Retype the stretch from "Skip to content" through "of this presentation." in the NAISS-SENS intro page, keeping every word and mark unchanged.

# PAGE EXTRACT
*** Block opens ***

Skip to content

Intro to NAISS-SENS

Objectives

  • Information security
  • Legal guidance
  • A discussion of NAISS SENS projects, proposals, and allocations

This page summarises the content of this presentation.

Sensitive personal data

  • Personal data: Traced to now living persons, e.g.

    • Name
    • Address
    • Food preference
    • Size of left nostril
  • Sensitive personal data:

    • ethnic origin
    • political opinion
    • religious or philosophical beliefs
    • trade union membership
    • health
    • sex life
    • genetic data
    • biometric data that can uniquely identify a person
      • including some image or auditory recordings
  • More about sensitive personal data

  • When in doubt, contact your university's data protection officer, legal department, and/or security department.

  • Other sensitive data:

    • Confidential information
      • e.g. IP from private industry
    • Secrets
      • sensitive environmental data, e.g. protected species
    • National security
  • A Data Protection Impact Assessment (DPIA) is legal requirement for any project with GDPR-data.

  • If in doubt (especially with "new" data type), also do a information security evaluation to determine how you should handle the data.

*** Block closes ***

# GIVEN INFORMATION
*** Block opens ***

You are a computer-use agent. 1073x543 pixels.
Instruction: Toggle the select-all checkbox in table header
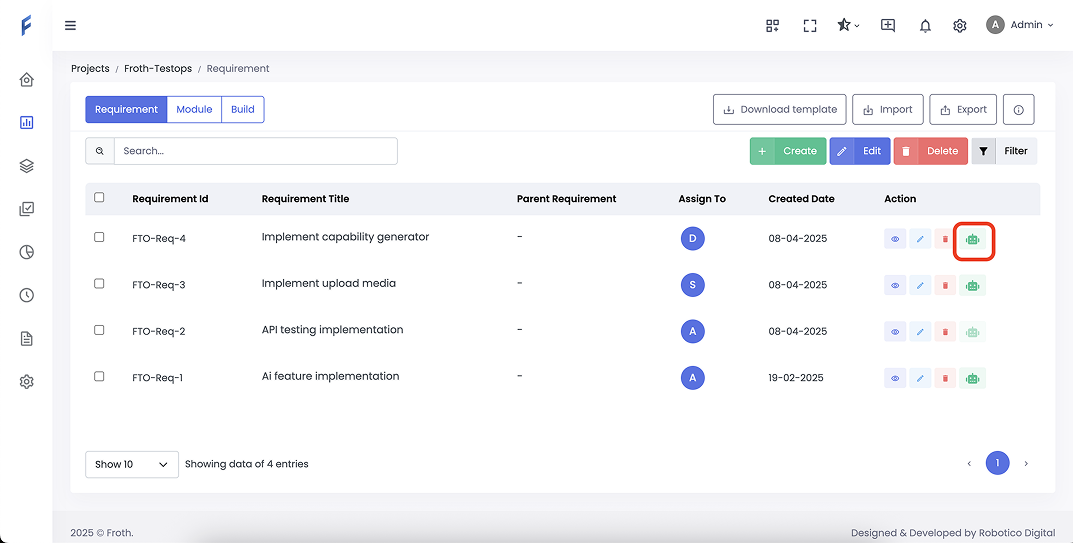coord(99,198)
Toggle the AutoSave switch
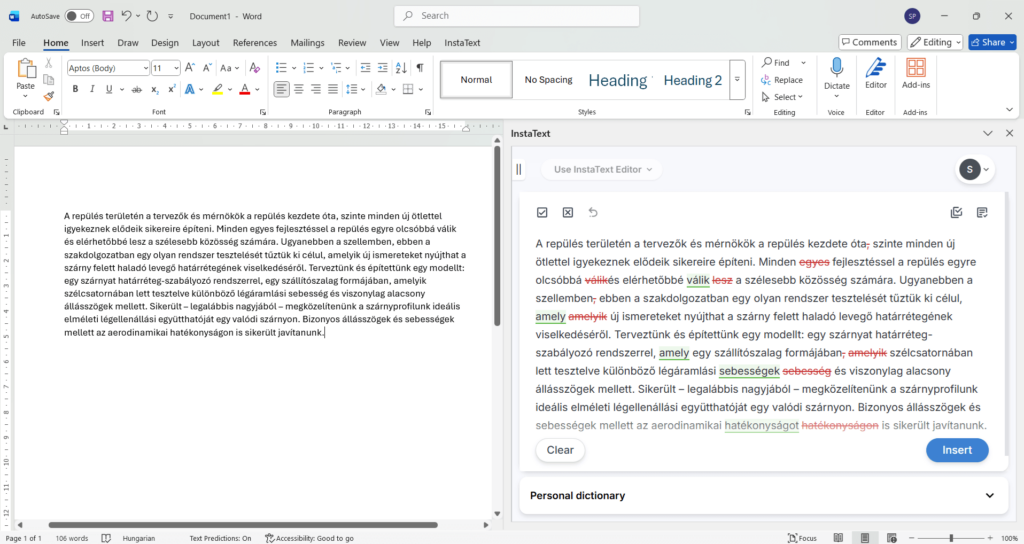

*** Block closes ***

# EXERCISE OUTPUT
Skip to content

Intro to NAISS-SENS

Objectives

  • Information security
  • Legal guidance
  • A discussion of NAISS SENS projects, proposals, and allocations

This page summarises the content of this presentation.